There is some consolidation among power tools

https://toolguyd.com/tool-brands-corporate-affiliations/

They still screw you on batteries and indeed would do so harder if there were fewer companies. Instead of incompatible batteries per brand it would be per year.

Sorry sir that's a 2022 tool it can't use 2021 batteries.

You can either ask congress to establish a standard, start a power tool company that supports more brands with adapters, or basically suck it up because selling batteries way over cost is extremely profitable and nobody wants actual competition in that space.

The one thing you don't want is consolidation. Likewise you think you want consolidation among browser engines but you really don't because it gives the vendor future leverage to fuck you.


A lot of if there was an independent web consortium which agreed on standards.

Which, hey, we do have and the more power chromium gets the more Google can just ignore that.


Fragmentation sucks, but code monopoly even more. A healthy ecosystem needs a plurality of implementations, or Chromium needs to come under committee control. (W3C? Something like the C++ standards committee.)


I'm glad there are multiple different power-tool manufacturers, and I'm not entirely sure there'd be as much competition if they were all forced to use one battery connector.

(You can buy adapters if you want, but it's generally not worth it).

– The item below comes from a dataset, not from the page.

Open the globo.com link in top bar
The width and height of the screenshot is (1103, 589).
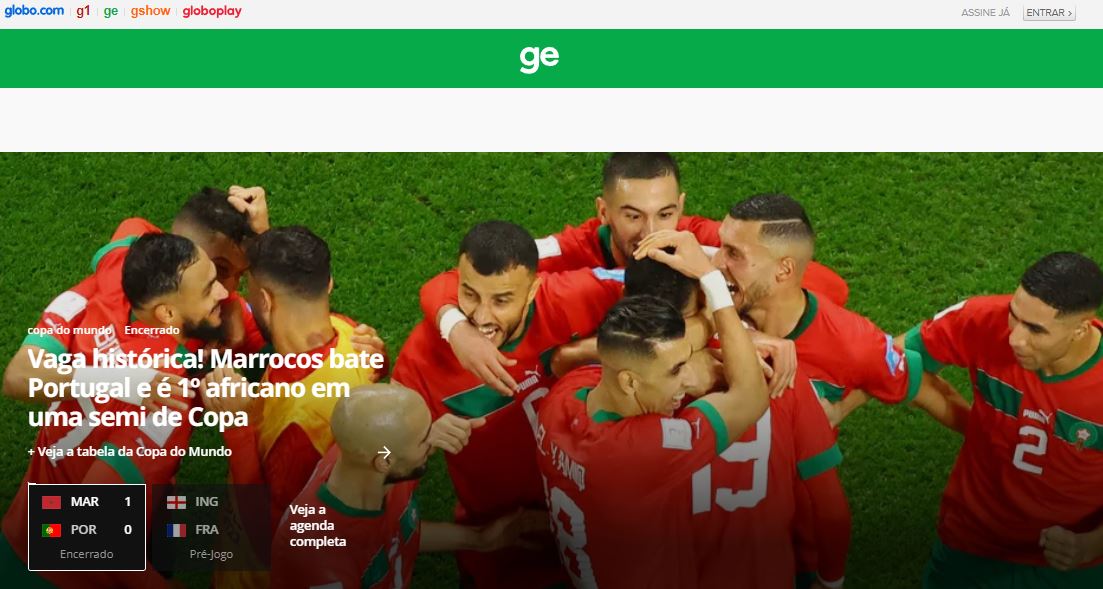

Why are you glad that there are multiple battery connectors? Makes no sense to me. It’s like disagreeing with AA batteries.

It’s like electric cars having different chargers and no standard.


Because the companies can develop different toolsets that do different things (the weight/power tradeoff for one, some battery connectors allow more than just voltage to cross, but also information and the tool can work with the charger/battery to produce better power), and for me the actual downsides have been minor or none.

Even construction guys often have a huge mix of various tool brand and battery types and it's sometimes a minor annoyance.

And you'll notice that AA batteries are almost universally ... gone; replaced with built-in batteries or custom-wrapped lithium batteries.

Standards are great when things are calmed down, but when there's rapid advance they can cause their own issues (we saw this in the wireless world). Even the electric charger for cars thing runs into the limits of the standard (the fastest charging is almost always non-standardized).

Having a "baseline" standard for those could be nice, something like we have with USB, but even that has its annoying problems.


> And you'll notice that AA batteries are almost universally ... gone; replaced with built-in batteries or custom-wrapped lithium batteries.

Ever open up a Dewalt battery pack? It's a circuit board and a whole bunch of 18650's. All of them are 3.7 V. What's different is the amount of power they supply and the energy they hold, how fast they can recharged, etc.

But we have that with the AA/A/C/D standard as well. Some batteries can hold more energy, some can deliver more current for a longer time, etc. NiCad, Alkaline, NiMh... etc.


long live 18650


Why can't you people talk directly about the problem/issue rather than in analogies and abstractions?